> Provided information:
****

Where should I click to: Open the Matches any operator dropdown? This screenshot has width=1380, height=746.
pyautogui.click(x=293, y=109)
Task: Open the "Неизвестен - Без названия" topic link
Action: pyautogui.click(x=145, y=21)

****

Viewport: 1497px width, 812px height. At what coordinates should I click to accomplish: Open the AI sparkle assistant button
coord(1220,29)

****

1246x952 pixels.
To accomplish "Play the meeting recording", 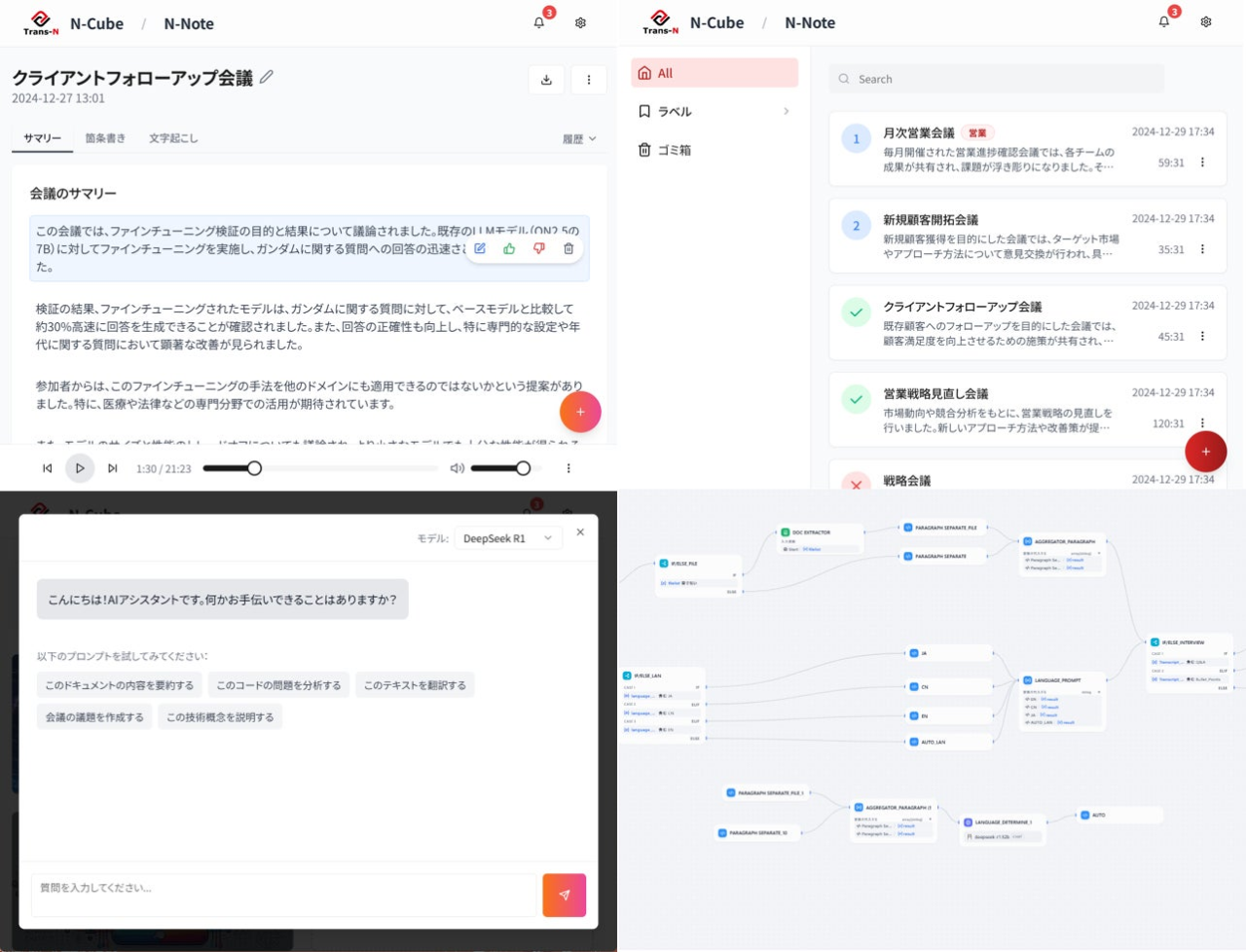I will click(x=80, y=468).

****

> Aim of the task: Quote the data word for word, starting at the line that contains "Where should I" and ending at the line that contains "Action: pyautogui.click(x=145, y=21)". Include both of those lines.

> Answer to the exercise:
Where should I click to: Open the Matches any operator dropdown? This screenshot has width=1380, height=746.
pyautogui.click(x=293, y=109)
Task: Open the "Неизвестен - Без названия" topic link
Action: pyautogui.click(x=145, y=21)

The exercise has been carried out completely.